TASK TO COMPLETE ▸ All lines of the entries with "Policy" in them must be listed.

- - - - - - -

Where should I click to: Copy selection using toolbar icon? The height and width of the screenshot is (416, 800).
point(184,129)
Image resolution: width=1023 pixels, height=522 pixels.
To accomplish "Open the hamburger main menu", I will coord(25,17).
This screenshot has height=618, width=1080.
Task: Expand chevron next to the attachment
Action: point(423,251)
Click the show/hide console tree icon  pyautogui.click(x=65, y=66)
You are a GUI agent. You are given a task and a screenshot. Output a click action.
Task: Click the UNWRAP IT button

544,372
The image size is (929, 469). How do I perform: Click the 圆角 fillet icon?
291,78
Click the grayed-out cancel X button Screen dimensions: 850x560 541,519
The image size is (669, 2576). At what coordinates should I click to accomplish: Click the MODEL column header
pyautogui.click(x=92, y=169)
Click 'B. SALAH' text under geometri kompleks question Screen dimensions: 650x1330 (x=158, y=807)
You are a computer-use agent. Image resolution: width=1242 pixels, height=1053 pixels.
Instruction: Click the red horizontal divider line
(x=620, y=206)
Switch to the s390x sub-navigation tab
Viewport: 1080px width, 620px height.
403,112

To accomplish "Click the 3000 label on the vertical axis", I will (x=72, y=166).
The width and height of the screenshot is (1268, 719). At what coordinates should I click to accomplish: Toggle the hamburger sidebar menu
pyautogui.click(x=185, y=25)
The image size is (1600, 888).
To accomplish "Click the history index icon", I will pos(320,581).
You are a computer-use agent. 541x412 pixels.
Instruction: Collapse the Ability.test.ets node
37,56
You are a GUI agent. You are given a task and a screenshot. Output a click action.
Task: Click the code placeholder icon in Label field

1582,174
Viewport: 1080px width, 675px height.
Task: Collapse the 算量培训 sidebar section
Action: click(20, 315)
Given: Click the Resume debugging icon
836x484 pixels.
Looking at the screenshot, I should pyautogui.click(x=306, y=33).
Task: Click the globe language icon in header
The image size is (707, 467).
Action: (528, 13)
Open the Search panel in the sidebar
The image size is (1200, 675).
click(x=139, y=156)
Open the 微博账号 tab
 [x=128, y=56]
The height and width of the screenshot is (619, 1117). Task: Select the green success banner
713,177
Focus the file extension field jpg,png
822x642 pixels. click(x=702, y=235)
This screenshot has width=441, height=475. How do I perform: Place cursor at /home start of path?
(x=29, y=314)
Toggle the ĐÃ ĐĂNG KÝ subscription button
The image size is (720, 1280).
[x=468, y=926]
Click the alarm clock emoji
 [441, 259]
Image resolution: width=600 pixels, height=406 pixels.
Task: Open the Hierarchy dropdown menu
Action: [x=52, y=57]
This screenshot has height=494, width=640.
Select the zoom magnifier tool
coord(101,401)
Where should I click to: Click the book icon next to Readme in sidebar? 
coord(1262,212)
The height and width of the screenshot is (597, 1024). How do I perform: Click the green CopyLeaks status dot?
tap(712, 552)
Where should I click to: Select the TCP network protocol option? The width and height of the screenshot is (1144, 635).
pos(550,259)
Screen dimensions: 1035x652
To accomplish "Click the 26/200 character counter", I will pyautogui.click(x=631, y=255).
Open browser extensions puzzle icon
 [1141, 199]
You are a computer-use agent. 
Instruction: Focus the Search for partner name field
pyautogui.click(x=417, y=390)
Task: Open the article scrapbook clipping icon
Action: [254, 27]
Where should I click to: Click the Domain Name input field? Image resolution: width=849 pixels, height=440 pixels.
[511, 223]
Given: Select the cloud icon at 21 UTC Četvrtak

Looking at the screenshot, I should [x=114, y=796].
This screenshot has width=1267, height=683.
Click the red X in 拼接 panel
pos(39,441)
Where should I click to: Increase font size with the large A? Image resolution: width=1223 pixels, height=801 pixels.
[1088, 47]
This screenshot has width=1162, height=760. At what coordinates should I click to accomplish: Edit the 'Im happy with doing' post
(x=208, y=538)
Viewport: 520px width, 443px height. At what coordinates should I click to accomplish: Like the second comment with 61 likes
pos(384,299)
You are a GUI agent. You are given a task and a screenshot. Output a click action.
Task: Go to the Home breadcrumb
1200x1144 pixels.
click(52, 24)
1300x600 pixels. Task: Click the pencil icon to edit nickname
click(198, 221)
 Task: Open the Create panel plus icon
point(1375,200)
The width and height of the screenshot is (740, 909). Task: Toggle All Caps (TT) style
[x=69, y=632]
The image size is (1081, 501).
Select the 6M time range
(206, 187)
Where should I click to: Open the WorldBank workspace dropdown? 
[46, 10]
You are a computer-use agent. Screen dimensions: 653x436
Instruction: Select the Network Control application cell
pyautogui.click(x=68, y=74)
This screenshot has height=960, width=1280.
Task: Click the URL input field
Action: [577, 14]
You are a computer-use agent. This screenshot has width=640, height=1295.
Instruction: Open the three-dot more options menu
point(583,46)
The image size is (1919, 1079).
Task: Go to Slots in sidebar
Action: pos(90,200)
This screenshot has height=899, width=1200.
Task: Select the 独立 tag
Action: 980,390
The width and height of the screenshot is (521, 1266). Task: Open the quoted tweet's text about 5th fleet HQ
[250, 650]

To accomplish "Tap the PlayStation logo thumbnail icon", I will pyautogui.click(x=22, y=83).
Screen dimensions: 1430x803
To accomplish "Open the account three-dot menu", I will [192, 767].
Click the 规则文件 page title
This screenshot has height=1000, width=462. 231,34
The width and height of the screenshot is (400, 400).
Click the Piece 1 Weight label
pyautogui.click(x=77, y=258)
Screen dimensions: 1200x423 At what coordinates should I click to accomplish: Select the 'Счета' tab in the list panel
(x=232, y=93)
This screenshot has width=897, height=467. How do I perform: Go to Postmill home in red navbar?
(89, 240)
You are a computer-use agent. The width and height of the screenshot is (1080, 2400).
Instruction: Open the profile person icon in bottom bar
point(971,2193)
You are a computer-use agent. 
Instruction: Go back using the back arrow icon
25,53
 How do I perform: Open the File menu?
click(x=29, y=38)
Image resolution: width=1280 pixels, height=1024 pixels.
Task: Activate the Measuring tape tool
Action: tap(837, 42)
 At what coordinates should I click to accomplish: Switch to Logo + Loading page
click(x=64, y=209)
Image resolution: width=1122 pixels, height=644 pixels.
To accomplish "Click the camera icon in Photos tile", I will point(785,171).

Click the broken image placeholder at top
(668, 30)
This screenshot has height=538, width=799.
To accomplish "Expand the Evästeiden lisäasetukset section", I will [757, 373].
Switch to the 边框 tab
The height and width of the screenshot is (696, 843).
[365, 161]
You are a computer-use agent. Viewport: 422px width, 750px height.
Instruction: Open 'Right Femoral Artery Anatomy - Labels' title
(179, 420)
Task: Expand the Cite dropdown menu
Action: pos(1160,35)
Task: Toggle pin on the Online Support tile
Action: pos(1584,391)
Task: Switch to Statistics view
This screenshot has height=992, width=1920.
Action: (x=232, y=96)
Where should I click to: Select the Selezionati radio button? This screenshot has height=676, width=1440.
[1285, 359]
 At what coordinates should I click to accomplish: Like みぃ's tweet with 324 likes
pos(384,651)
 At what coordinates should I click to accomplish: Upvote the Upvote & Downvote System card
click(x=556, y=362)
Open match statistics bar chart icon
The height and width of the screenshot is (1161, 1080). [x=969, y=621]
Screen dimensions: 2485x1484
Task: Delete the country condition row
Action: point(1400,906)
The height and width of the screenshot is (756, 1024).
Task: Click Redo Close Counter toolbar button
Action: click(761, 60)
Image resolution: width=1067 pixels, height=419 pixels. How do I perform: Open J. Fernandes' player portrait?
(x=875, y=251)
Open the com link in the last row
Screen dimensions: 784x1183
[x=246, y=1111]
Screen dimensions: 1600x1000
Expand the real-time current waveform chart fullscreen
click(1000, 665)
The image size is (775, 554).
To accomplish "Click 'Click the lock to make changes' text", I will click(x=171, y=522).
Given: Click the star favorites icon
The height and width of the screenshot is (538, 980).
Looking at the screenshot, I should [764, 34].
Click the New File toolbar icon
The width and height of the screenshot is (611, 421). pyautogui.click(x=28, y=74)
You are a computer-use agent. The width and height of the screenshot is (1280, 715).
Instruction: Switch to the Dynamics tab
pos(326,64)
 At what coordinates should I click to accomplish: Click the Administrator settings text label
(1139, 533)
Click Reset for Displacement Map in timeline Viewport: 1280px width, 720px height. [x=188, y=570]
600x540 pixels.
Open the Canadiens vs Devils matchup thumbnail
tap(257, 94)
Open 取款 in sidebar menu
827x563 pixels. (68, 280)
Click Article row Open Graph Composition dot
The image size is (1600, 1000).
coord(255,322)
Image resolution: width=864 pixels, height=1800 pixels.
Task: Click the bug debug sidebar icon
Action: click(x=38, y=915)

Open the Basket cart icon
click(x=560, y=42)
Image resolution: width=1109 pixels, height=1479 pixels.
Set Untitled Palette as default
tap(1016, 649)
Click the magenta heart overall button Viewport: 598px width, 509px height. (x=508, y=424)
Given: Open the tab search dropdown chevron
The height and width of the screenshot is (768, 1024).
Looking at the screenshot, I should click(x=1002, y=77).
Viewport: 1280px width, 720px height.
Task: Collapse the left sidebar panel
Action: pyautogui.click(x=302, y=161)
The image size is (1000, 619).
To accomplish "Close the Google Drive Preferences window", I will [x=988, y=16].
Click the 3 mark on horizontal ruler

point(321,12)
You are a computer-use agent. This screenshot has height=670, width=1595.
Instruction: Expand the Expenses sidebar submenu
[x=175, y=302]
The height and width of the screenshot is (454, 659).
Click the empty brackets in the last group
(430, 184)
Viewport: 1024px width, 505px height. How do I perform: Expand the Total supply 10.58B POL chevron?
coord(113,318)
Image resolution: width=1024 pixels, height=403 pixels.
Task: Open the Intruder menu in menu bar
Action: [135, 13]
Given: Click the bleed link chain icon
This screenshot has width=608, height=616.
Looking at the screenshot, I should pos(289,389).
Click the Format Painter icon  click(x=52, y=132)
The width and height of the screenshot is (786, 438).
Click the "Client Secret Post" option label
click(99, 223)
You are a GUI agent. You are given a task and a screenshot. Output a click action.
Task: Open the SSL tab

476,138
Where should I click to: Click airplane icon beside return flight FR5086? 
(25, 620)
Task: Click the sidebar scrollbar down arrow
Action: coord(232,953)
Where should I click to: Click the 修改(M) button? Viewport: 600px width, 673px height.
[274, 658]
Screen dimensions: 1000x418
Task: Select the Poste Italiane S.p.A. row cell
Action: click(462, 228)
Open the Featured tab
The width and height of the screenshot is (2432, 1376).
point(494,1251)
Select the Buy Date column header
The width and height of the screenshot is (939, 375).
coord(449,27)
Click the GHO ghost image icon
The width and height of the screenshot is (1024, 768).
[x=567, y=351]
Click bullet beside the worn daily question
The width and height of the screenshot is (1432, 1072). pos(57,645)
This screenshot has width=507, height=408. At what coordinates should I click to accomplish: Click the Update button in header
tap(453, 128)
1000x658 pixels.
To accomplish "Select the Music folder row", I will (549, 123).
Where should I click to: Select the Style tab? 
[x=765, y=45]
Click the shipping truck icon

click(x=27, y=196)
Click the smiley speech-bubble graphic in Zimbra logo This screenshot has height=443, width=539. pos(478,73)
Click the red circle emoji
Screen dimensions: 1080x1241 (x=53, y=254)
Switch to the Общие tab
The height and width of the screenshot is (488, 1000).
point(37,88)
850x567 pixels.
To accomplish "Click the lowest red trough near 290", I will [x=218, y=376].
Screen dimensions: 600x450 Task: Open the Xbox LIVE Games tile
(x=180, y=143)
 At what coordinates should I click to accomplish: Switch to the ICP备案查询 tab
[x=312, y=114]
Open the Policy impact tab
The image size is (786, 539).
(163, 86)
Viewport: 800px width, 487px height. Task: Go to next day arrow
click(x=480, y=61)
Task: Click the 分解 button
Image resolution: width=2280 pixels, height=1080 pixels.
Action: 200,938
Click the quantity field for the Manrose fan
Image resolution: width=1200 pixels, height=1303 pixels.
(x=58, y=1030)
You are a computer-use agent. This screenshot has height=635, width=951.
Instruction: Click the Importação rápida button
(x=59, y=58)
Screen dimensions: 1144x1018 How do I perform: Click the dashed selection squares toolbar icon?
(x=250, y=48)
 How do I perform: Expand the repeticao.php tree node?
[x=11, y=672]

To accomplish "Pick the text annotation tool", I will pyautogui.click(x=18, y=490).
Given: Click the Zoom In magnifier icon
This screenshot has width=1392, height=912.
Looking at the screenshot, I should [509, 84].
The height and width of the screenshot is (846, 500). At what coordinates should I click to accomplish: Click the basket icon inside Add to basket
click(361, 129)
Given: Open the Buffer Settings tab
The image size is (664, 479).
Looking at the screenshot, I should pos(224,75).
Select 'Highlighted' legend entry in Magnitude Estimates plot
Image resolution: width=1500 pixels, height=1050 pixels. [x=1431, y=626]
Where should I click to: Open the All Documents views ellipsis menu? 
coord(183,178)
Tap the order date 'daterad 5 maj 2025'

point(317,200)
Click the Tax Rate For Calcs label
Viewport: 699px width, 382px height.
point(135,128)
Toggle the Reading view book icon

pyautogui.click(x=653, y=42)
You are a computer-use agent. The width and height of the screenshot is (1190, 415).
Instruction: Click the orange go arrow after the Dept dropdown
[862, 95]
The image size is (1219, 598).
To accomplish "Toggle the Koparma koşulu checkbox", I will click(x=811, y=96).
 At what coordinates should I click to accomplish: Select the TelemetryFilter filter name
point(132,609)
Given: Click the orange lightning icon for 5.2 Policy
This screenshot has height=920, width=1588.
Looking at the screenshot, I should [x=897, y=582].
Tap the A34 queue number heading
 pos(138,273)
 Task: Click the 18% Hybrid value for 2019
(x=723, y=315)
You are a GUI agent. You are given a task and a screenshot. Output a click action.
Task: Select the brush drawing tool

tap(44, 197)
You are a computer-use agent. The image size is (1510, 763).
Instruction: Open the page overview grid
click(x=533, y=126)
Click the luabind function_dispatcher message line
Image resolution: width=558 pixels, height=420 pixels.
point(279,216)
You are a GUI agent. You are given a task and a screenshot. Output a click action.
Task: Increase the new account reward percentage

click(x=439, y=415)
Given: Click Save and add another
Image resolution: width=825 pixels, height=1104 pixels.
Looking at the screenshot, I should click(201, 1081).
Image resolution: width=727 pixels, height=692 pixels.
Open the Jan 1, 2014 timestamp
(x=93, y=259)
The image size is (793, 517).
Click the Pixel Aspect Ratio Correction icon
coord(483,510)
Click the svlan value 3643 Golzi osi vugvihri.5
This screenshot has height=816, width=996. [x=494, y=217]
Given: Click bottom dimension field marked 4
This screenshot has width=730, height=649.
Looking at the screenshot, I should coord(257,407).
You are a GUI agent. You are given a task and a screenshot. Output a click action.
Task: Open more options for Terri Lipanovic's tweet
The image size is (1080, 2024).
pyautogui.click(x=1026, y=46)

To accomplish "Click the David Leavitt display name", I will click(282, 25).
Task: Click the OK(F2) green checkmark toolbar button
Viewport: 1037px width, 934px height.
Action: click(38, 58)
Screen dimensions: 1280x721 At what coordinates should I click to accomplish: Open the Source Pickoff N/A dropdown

- - - - - - -

RESPONSE AREA ▸
Open the Policy impact tab
Given: Click the orange lightning icon for 5.2 Policy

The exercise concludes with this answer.